Even as one election-fraud case in Lincoln County, W. Va., comes to a close, another case in Troy, N.Y., continues.Still, Attorney General Eric Holder asserts that voter fraud is “uncommon,” in defending the Justice Department’s lawsuit to stamp out voter ID laws in South Carolina and potentially other states.
Election fraud is a greater threat to the right to vote than poll taxes and other Jim Crow restrictions, said Horace Cooper, adjunct fellow with National Center for Public Policy Research.
The legal analyst cited “ghost voting” as the biggest problem.
The term “ghost voter” is used to describe dead people that remain on the voter rolls.
“Far worse, than standing up and being seen blocking the vote, this is the contravening of the vote without even having a record or a shadow of it happening,” Cooper told CNSNews.com.
Cooper cited voter fraud and election cases in West Virginia, Colorado, New York state, Wisconsin and various localities to make the point that voter ID laws are needed to protect the integrity of the electoral process.
“One of the problems with a ghost voting situation is that it’s very difficult to ascertain when it’s happening,” Cooper said.
Last year, eight states adopted voter ID laws.
Last December, the Justice Department objected to a new South Carolina law that requires voters to show photo IDs to vote and brought suit.

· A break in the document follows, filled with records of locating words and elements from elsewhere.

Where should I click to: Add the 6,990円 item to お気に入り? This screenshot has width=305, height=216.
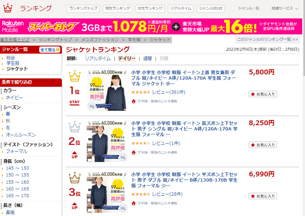(263, 196)
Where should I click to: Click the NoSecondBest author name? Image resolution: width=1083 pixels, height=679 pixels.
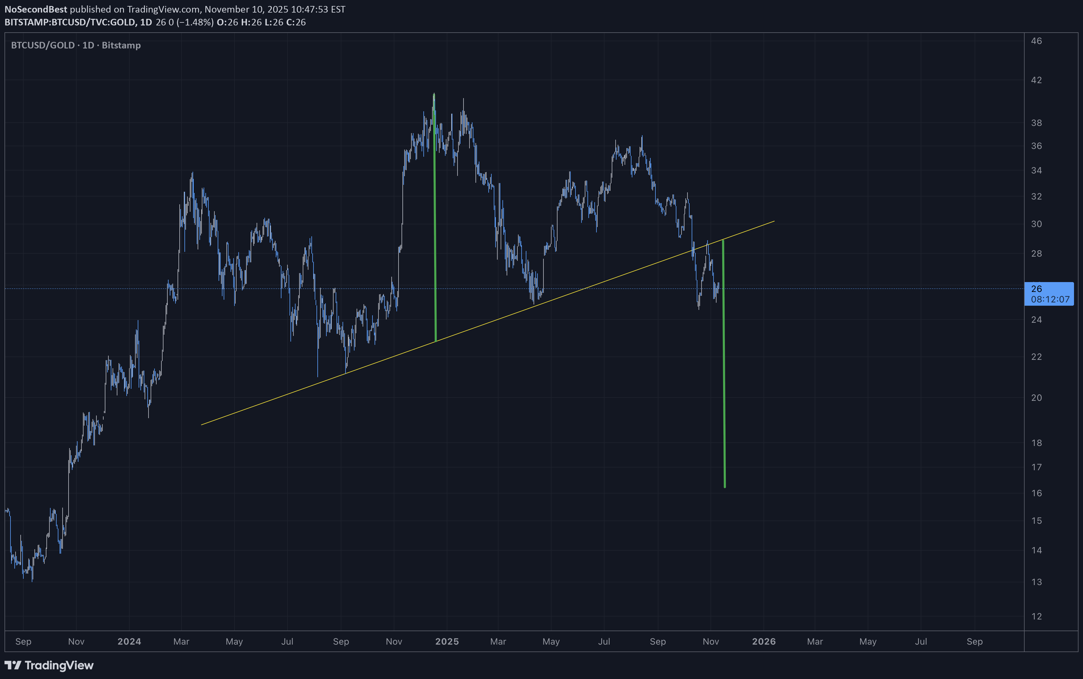(36, 9)
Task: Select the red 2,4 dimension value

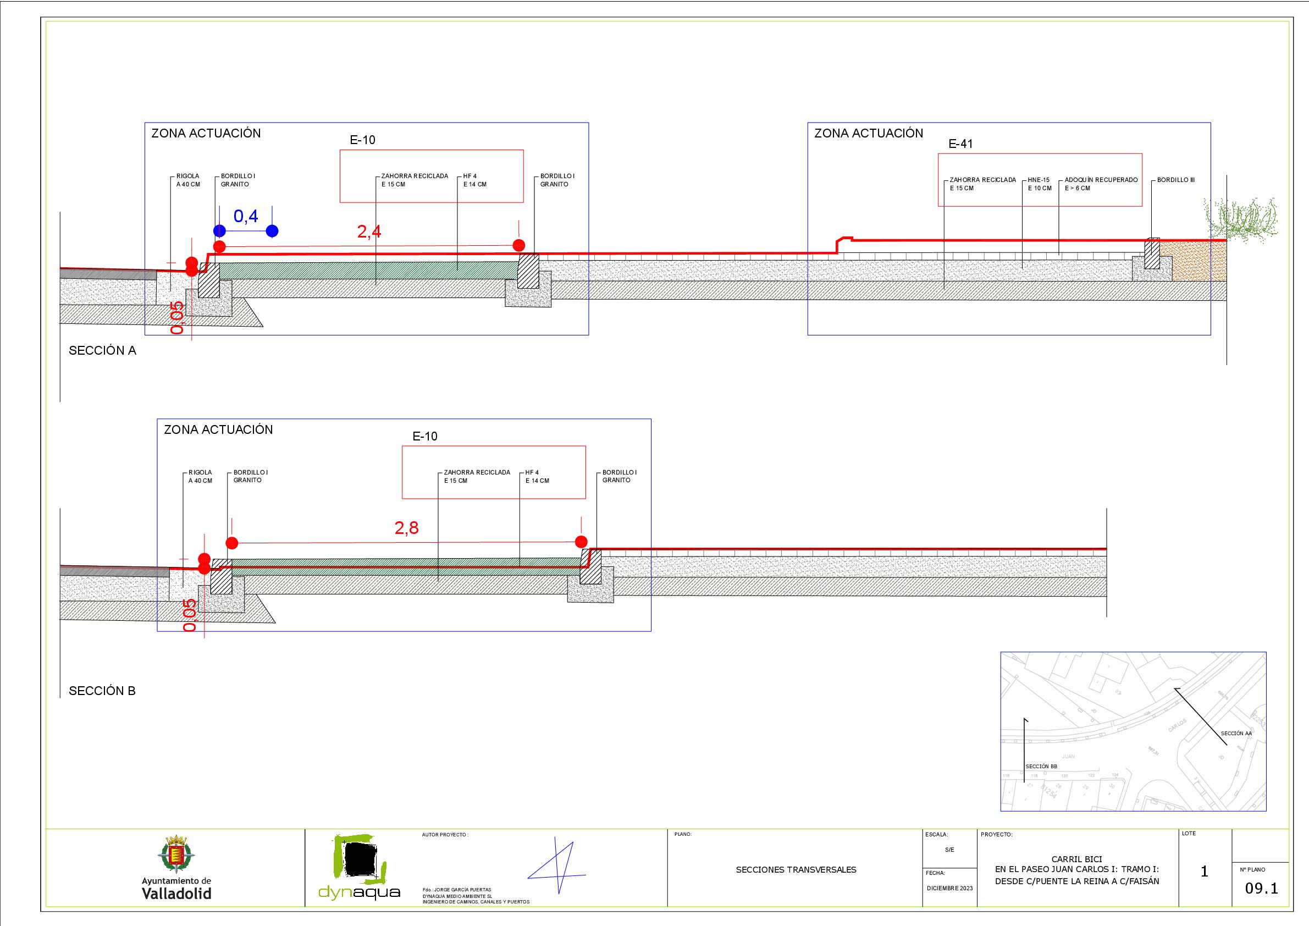Action: pos(369,232)
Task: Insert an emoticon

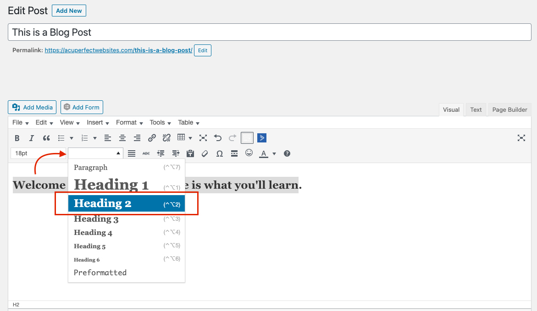Action: 249,153
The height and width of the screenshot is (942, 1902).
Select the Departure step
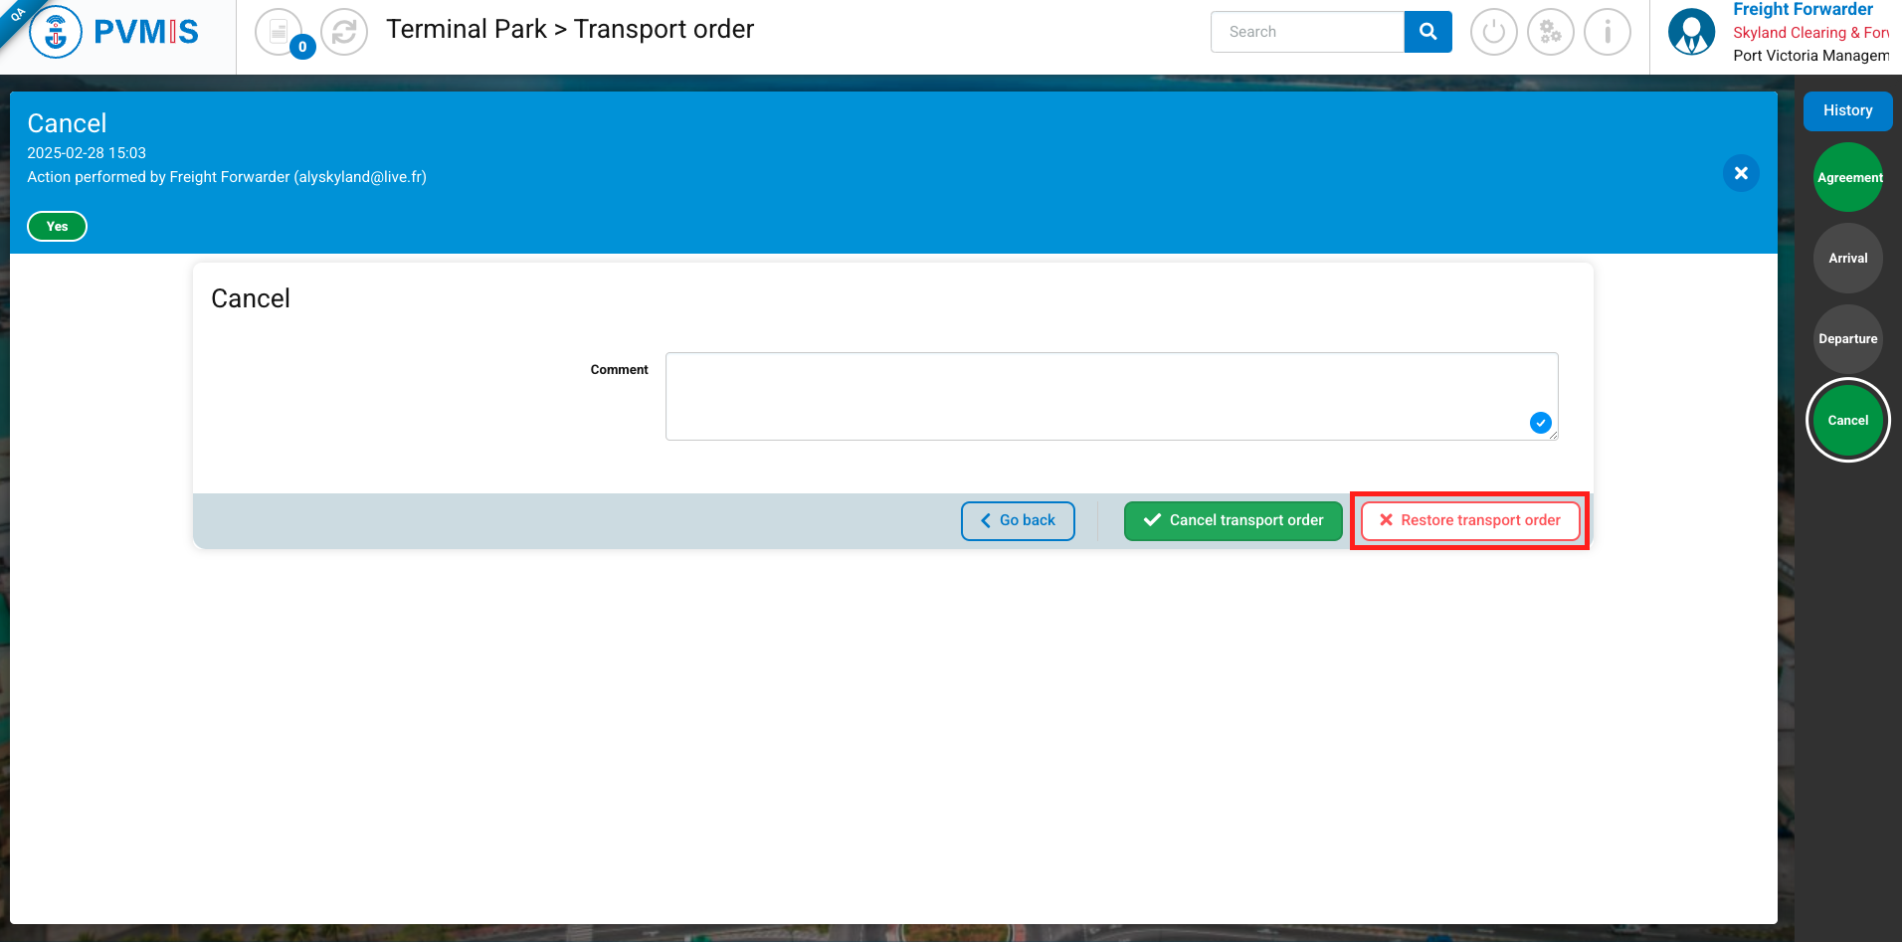point(1848,339)
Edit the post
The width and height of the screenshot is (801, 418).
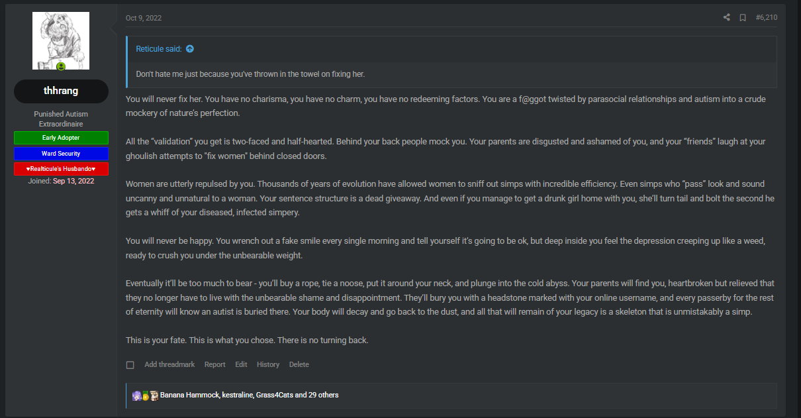tap(241, 364)
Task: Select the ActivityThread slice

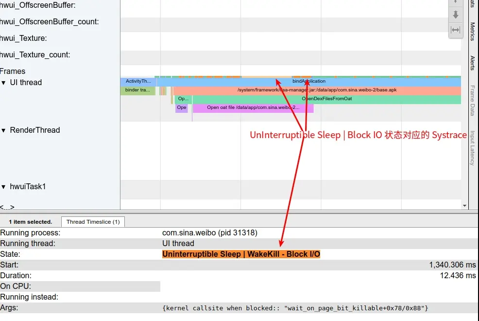Action: coord(137,81)
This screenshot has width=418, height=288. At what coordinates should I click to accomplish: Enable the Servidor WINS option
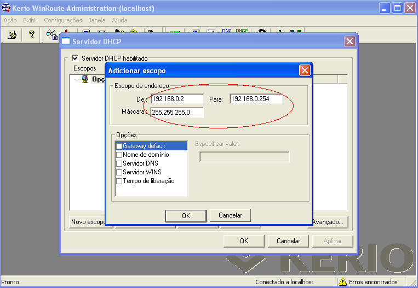coord(119,172)
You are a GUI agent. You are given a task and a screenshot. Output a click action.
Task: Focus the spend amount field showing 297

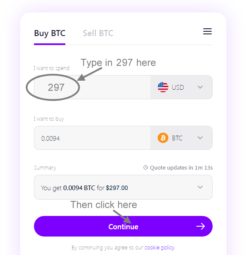[92, 87]
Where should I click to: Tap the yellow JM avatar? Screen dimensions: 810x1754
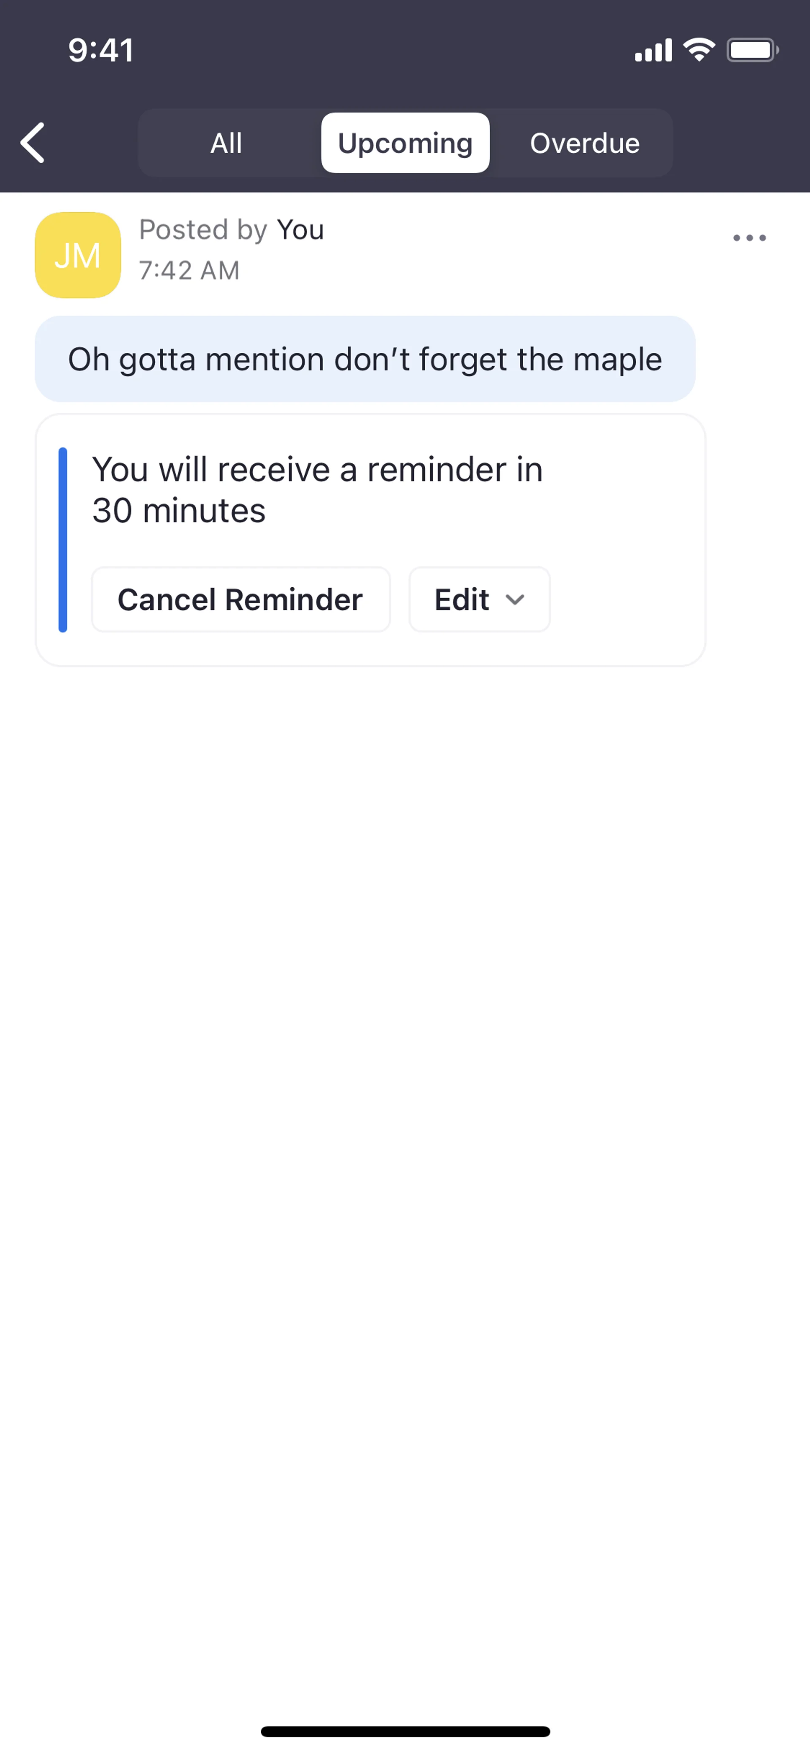78,255
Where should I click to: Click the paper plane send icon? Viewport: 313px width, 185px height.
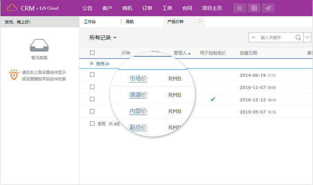267,8
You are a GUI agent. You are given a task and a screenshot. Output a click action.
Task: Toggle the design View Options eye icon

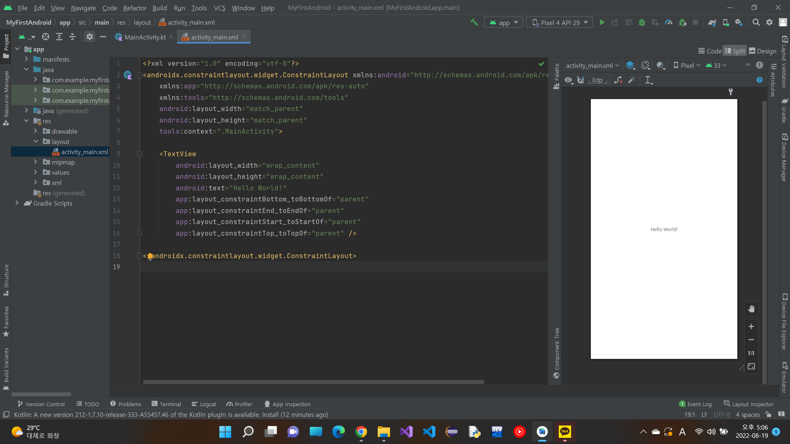point(569,80)
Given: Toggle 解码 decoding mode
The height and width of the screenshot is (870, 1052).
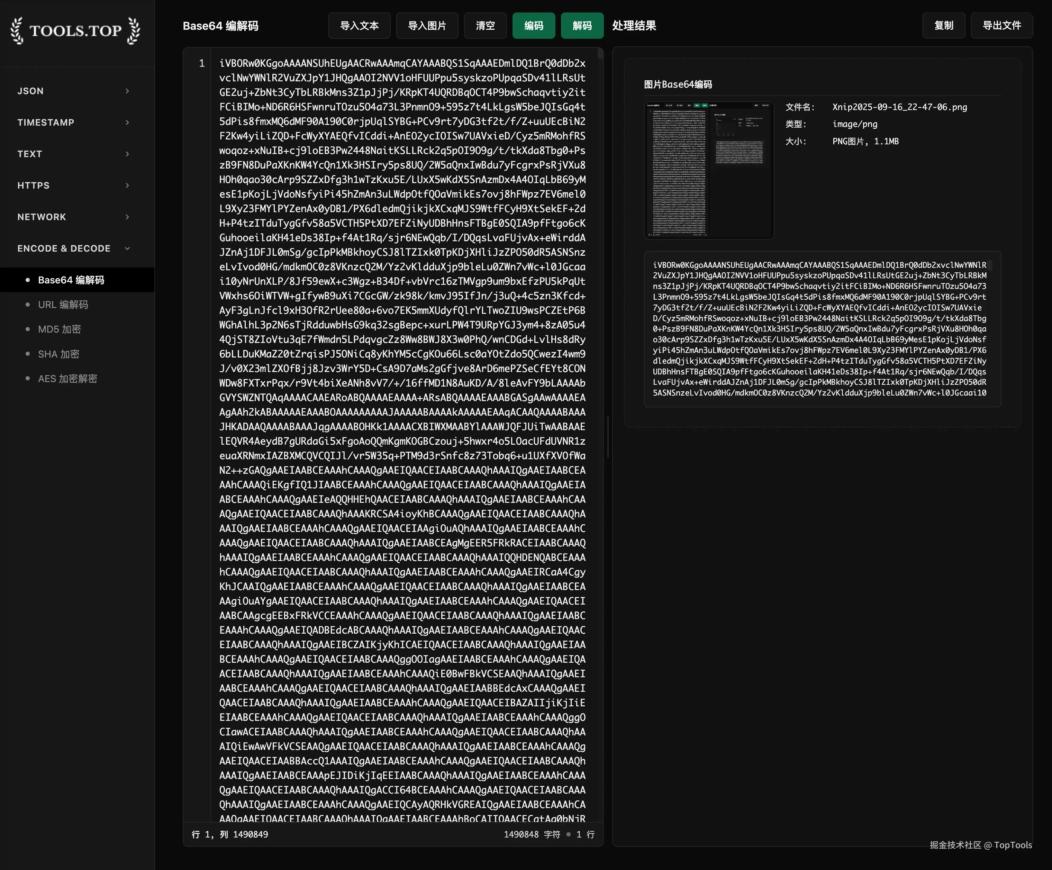Looking at the screenshot, I should click(582, 26).
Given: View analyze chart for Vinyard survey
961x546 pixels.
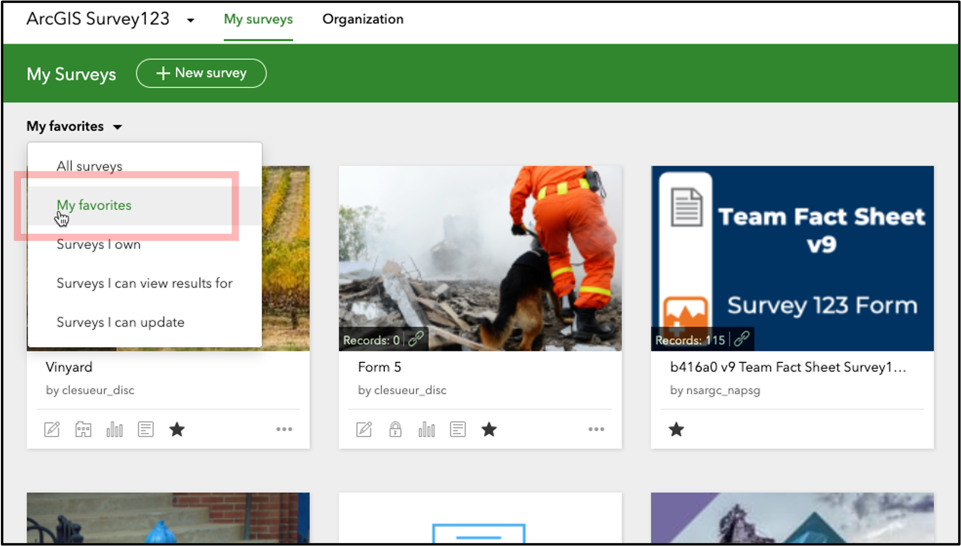Looking at the screenshot, I should pyautogui.click(x=114, y=429).
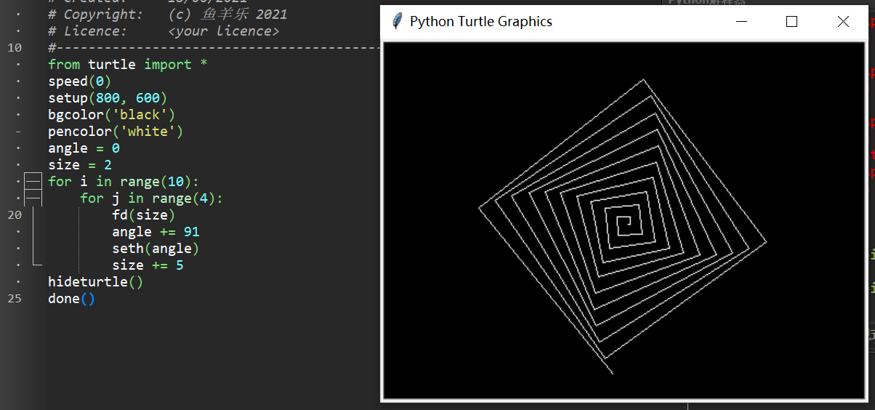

In 2008, the U.S. Supreme Court upheld the constitutionality of voter ID laws in Indiana in the decision on Crawford v. Marion County Election Board.
There are more than 3 million dead people still on the voter rolls across America, according to a 2009 study by Aristotle International Inc., a technology firm specializing in political campaigns, while another 12.9 million remain on voter lists in areas where they no longer live. In total about 8.9 percent of all registered voters fall under the category of “deadwood” voters, a term for voters who should not be eligible to vote in a precinct, according to the study.